#### [Exercise goal]
Given the records below, the lines starting at the line with "Screen dimensions: 840x1433" and ending at the line with "The image size is (1017, 864)." should be output exactly, both end lines kept and pictures left out.

** Records shown follows **

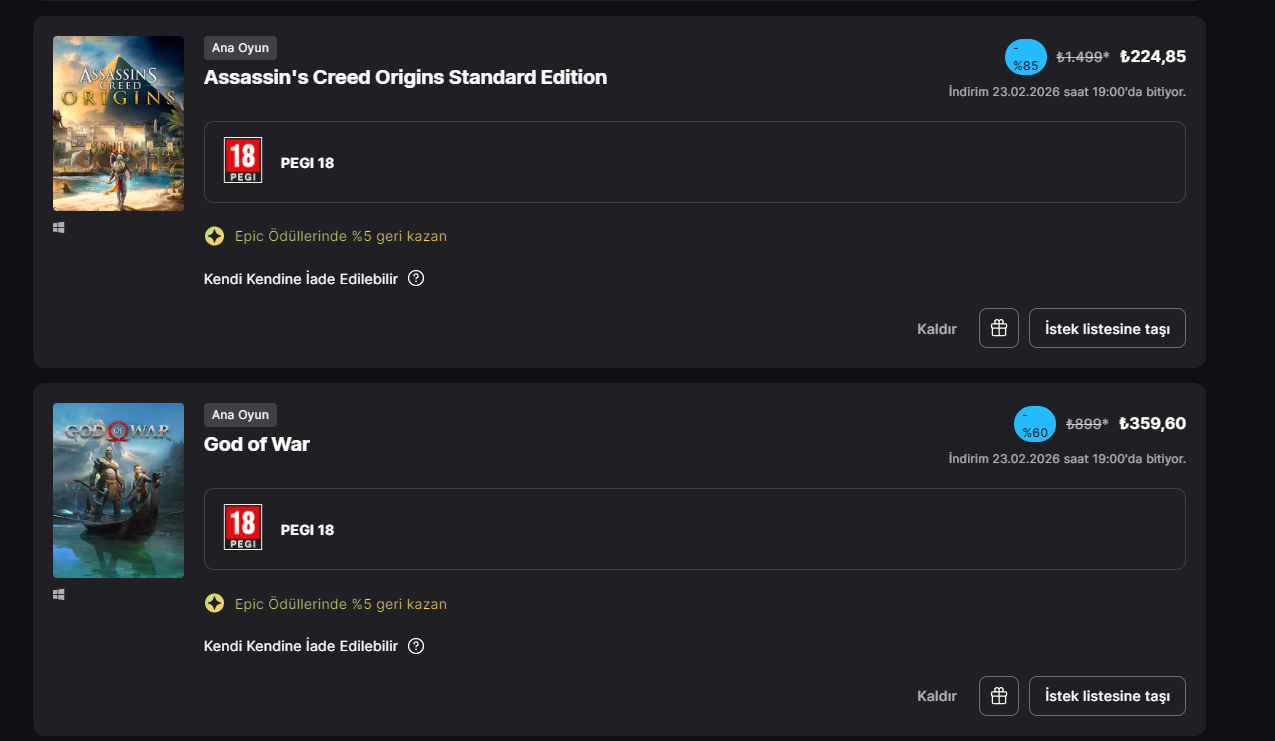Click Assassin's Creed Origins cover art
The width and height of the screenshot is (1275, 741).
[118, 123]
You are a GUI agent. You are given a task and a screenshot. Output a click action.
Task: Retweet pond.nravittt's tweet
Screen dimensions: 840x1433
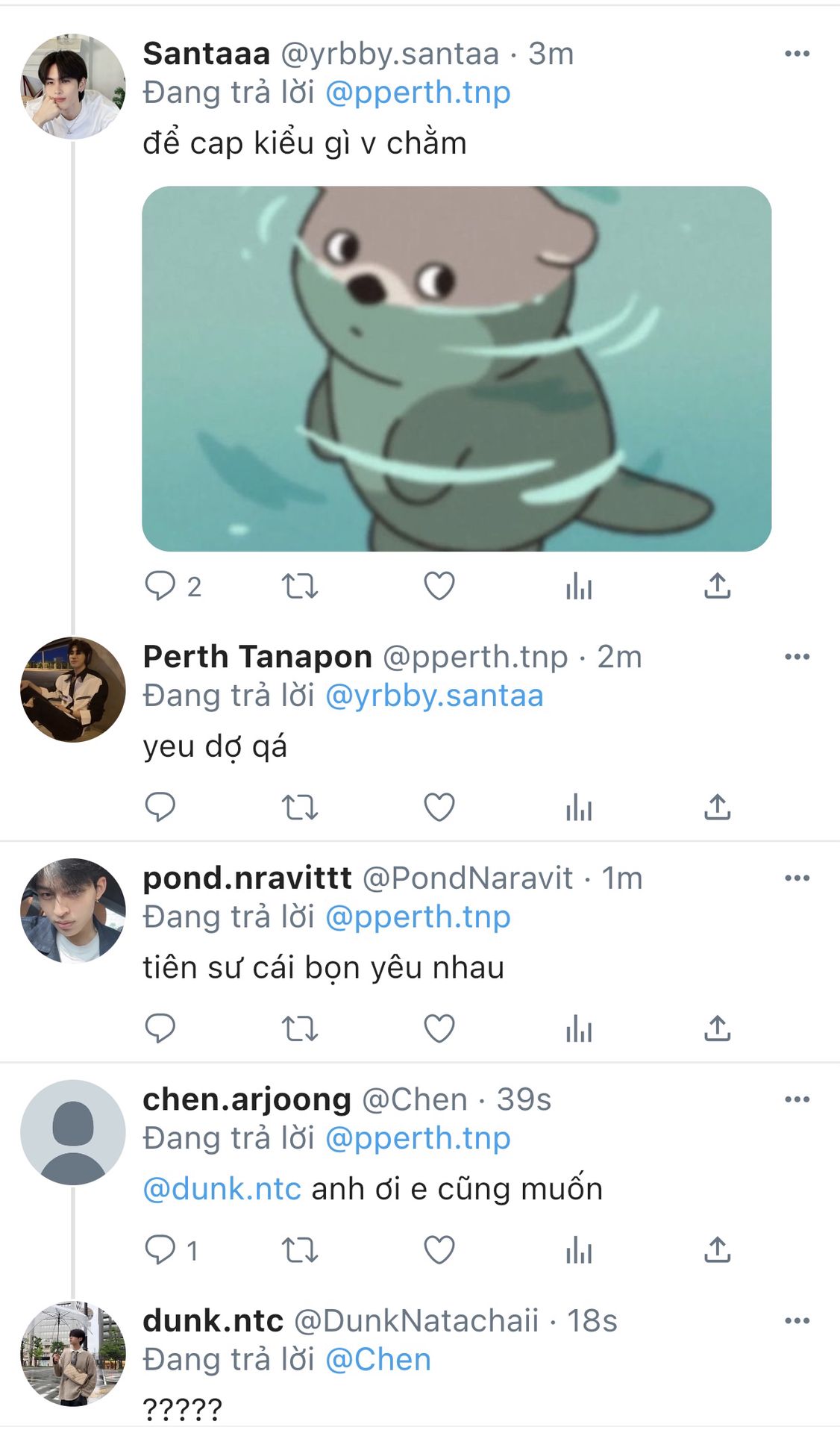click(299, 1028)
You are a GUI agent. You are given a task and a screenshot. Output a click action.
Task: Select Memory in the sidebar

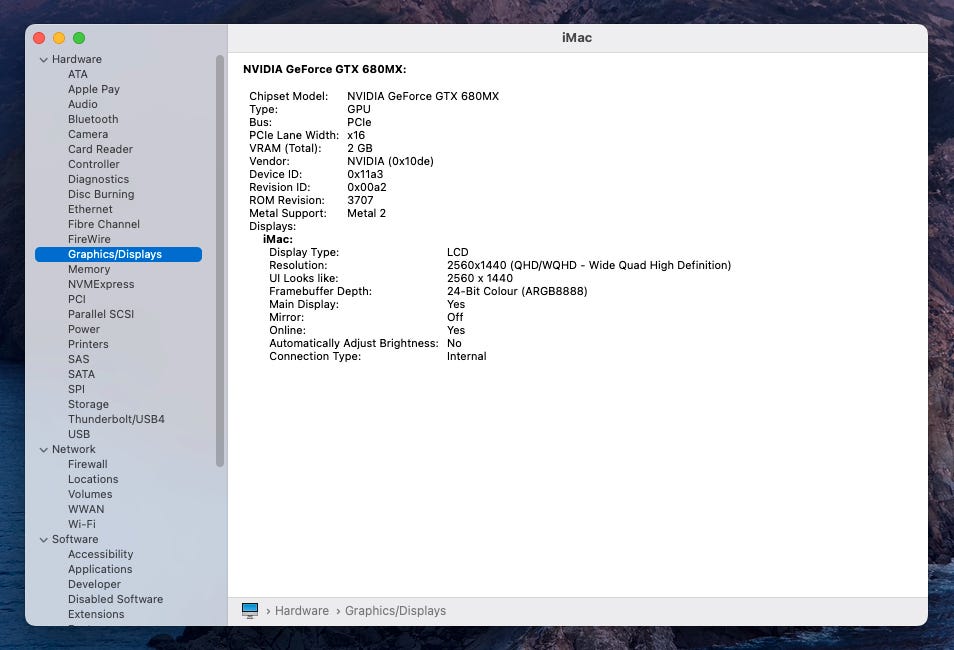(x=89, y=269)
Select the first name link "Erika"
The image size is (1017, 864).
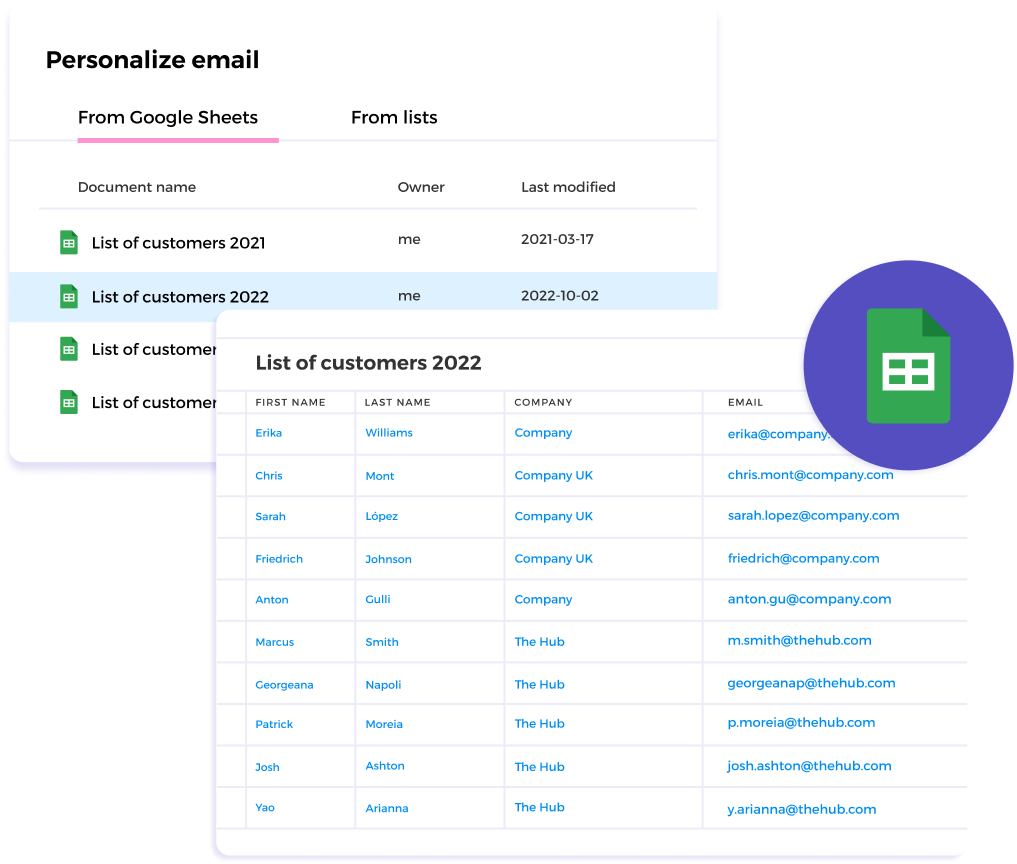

** End of Records shown **
** Records shown follows **

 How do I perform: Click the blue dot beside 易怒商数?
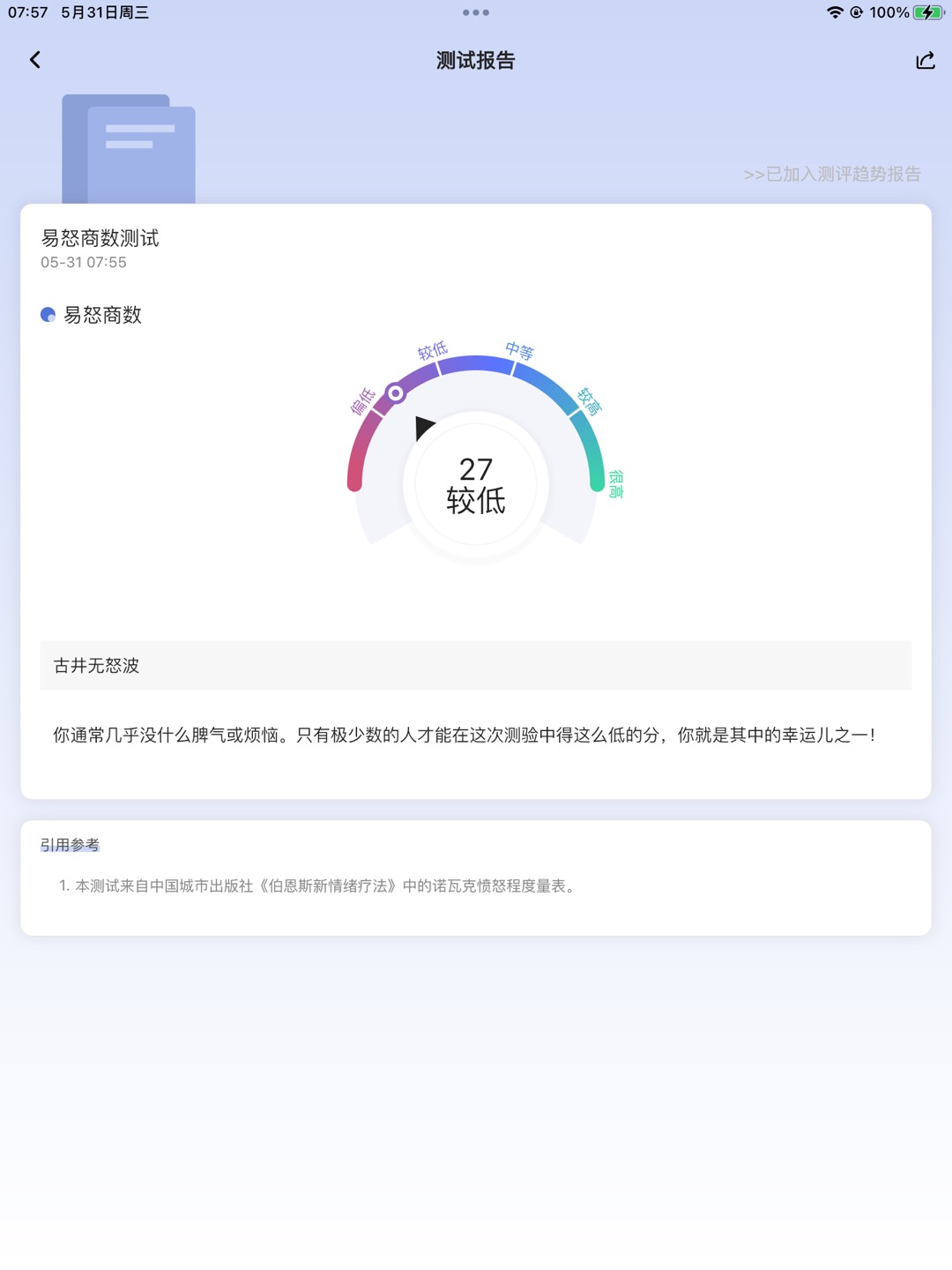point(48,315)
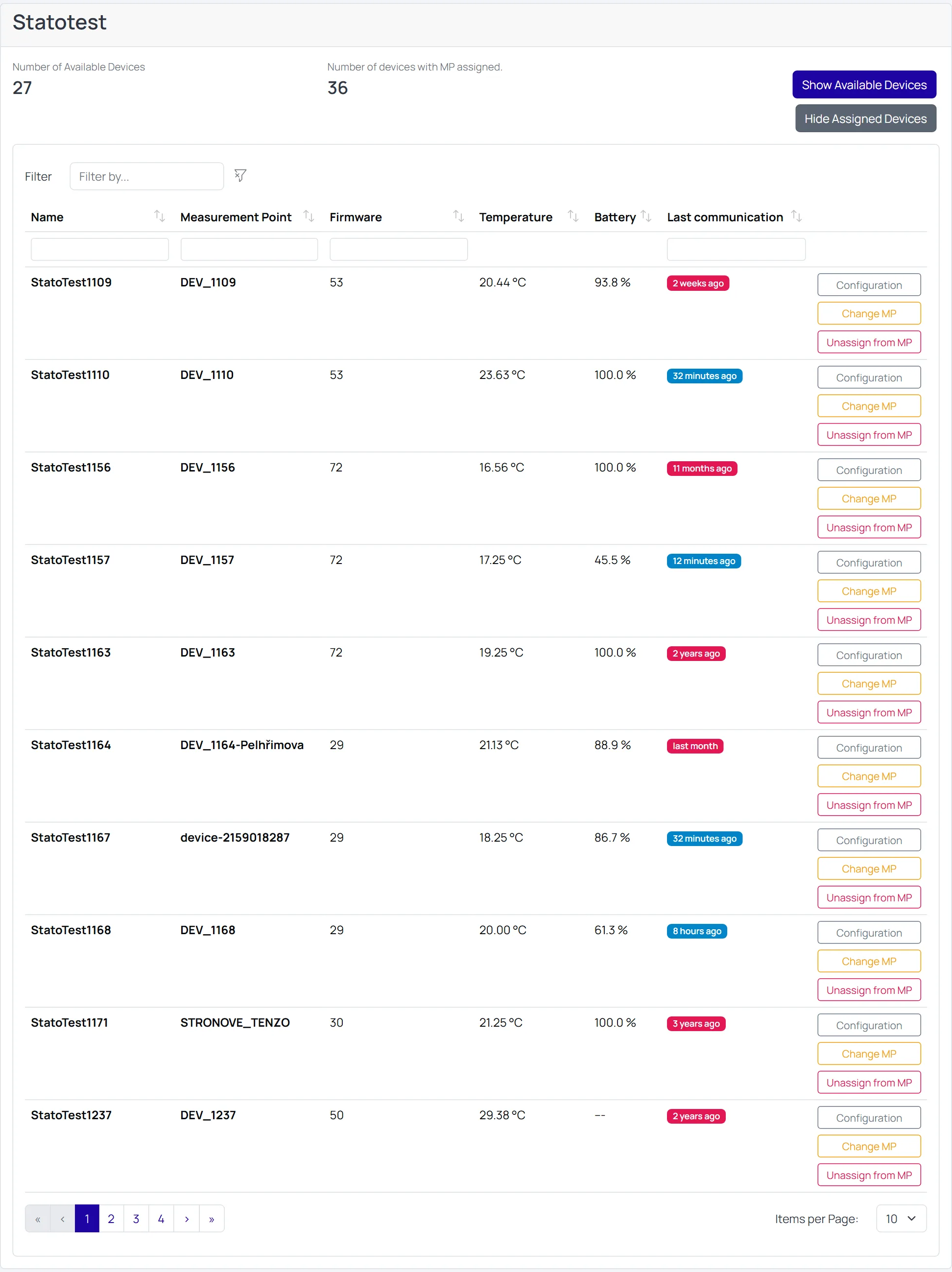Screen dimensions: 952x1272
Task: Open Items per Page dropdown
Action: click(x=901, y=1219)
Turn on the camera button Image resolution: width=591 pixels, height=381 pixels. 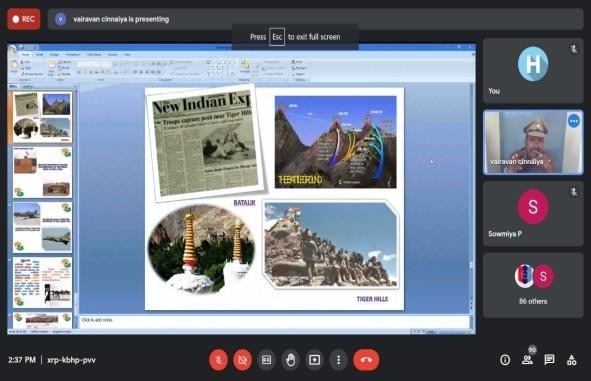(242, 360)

** End of Records shown **
** Records shown follows **

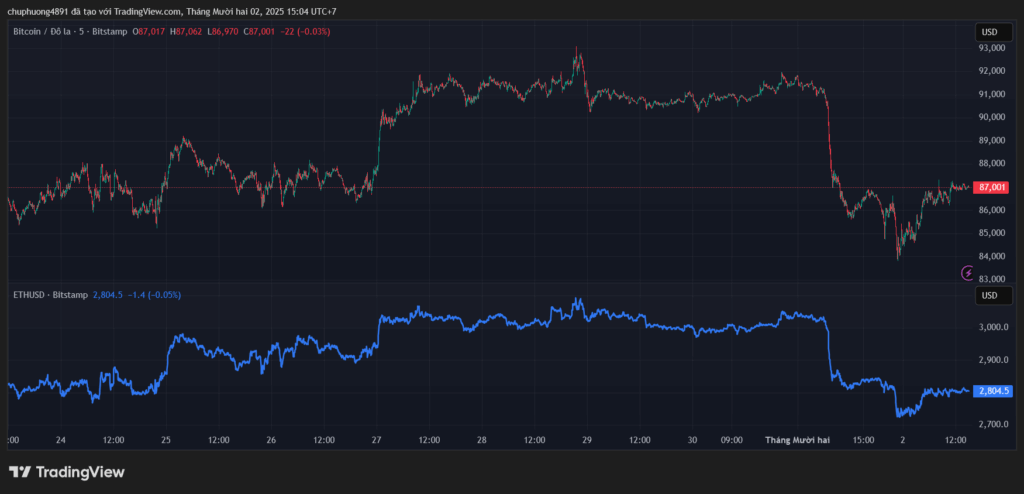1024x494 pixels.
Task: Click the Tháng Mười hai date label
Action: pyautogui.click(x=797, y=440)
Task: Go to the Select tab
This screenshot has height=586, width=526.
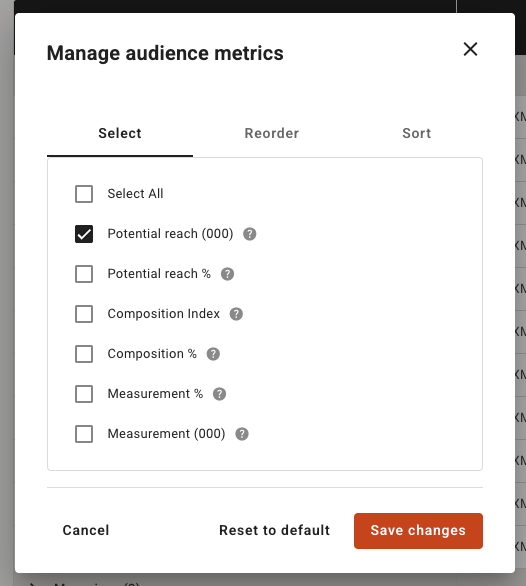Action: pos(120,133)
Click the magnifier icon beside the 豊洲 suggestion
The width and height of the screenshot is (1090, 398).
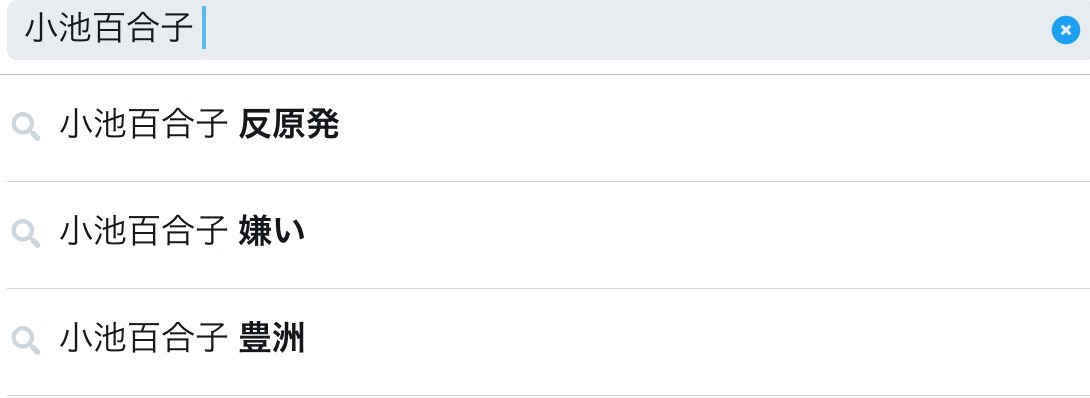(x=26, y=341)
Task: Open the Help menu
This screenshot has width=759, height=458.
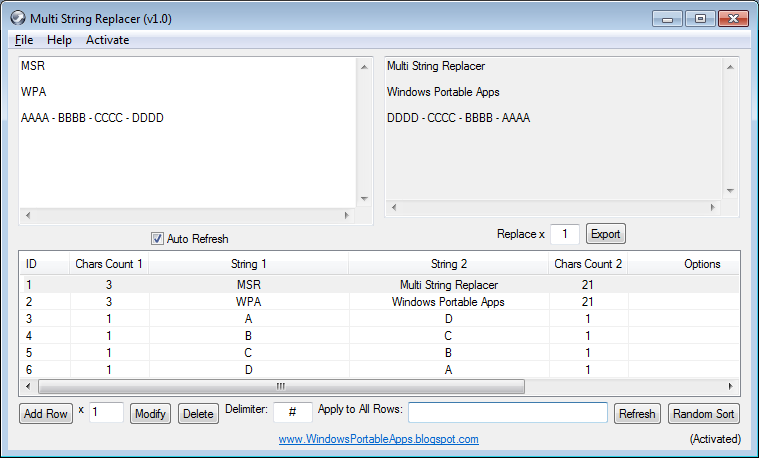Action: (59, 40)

** End of Records shown **

#### [Exercise output]
Screen dimensions: 840x1433
click(299, 1028)
You are a GUI agent. You are given a task and a screenshot. Output a click action.
Task: Select Memory in the sidebar

(x=89, y=269)
Select the first name link "Erika"
The image size is (1017, 864).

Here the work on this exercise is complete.